Heute finden in Honduras tatsächlich Wahlen statt – nach Ausnahmezustand, Verhaftungswellen und Ausgangssperren. Der Anführer der Putschisten Roberto Micheletti zieht den Wahltermin durch, da ihn niemand daran hindert. Der Favorit bei der Präsidentenwahl in dem lateinamerikanischen Land ist der rechtskonservative Großgrundbesitzer Porfirio Lobo, einer der reichsten Männer der armen Republik.

Vor vier Jahren verlor der Kandidat der Nationalen Partei knapp gegen Manuel Zelaya, der sich nach seinem Wahlerfolg zur Bestürzung der Elite von Honduras dem linken politischen Lager von Hugo Chávez anschloss, der in Venezuela regiert. Wenn Porfirio Lobo diesmal gewinnt, wären die von der Oberschicht ersehnten Machtverhältnisse wieder hergestellt. Sein Gegner aus der zerrissenen Liberalen Partei ist der Bauunternehmer Elvin Santos, der ebenfalls die herrschende Schicht von Honduras vertritt.
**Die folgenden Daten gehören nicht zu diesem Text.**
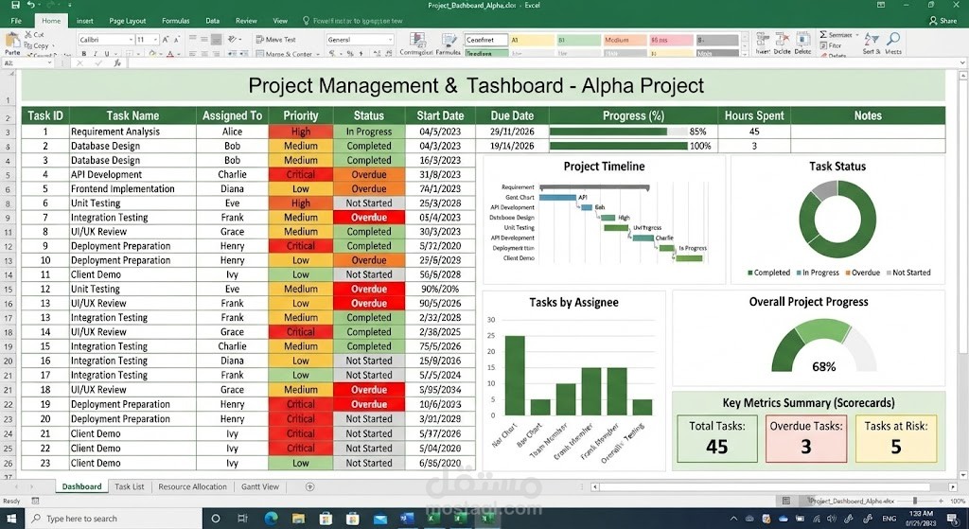
Task: Toggle Underline formatting button
Action: (106, 54)
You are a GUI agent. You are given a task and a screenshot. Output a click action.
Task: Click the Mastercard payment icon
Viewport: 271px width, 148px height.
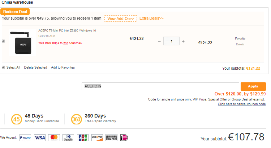(54, 138)
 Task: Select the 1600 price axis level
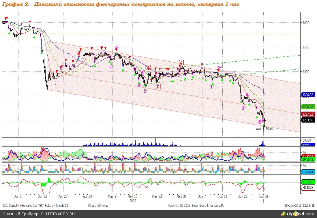pyautogui.click(x=306, y=23)
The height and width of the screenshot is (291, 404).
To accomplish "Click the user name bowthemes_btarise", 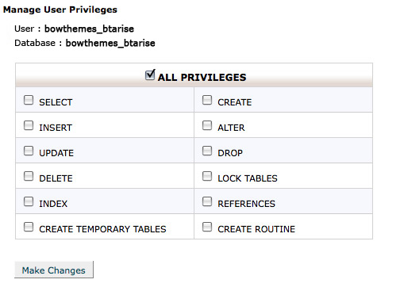I will 89,29.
Roberto Micheletti verspricht ruhige Wahlen, die die politische Krise lösen werden. Kenner von Honduras gehen allerdings davon aus, dass davon keine Rede sein kann. Manuel Zelaya betrachtet die Wahlen vom heutigen Sonntag und das Ergebnis als reine Farce. Seine Widerstandsfront ruft zum Wahlboykott auf. Inzwischen haben mehr als 100 Kandidaten ihre Bewerbung um ein politisches Amt zurückgezogen. Manuel Zelaya schimpft: „Der Urnengang ist eine juristische Verirrung, eine Veralberung, Betrug am Volk. Auch die internationale Staatengemeinschaft solle die Wahl ablehnen.

Inzwischen kann sich der gestürzte Staatschef von Honduras aber nicht einmal mehr auf die Hilfe der Vereinigten Staaten von Amerika verlassen. Die USA ließen die Putschisten gewähren. Barack Obamas neuer Beauftragter für Lateinamerika Arturo Valenzuela findet, dass die Wahlen in Honduras im Einklang mit der Verfassung stünden. Der Verlauf der Wahl werde jedoch umfassend geprüft. Zelaya ärgert sich über eine solche Einstellung: „Die USA spalten die amerikanischen Staaten und schaffen einen gefährlichen Präzedenzfall.“ Die Vereinigten Staaten von Amerika wollen, dass diese Wahlen ein politischer Neuanfang im Dauerchaos von Honduras sind und ganz Lateinamerika das genau so sieht.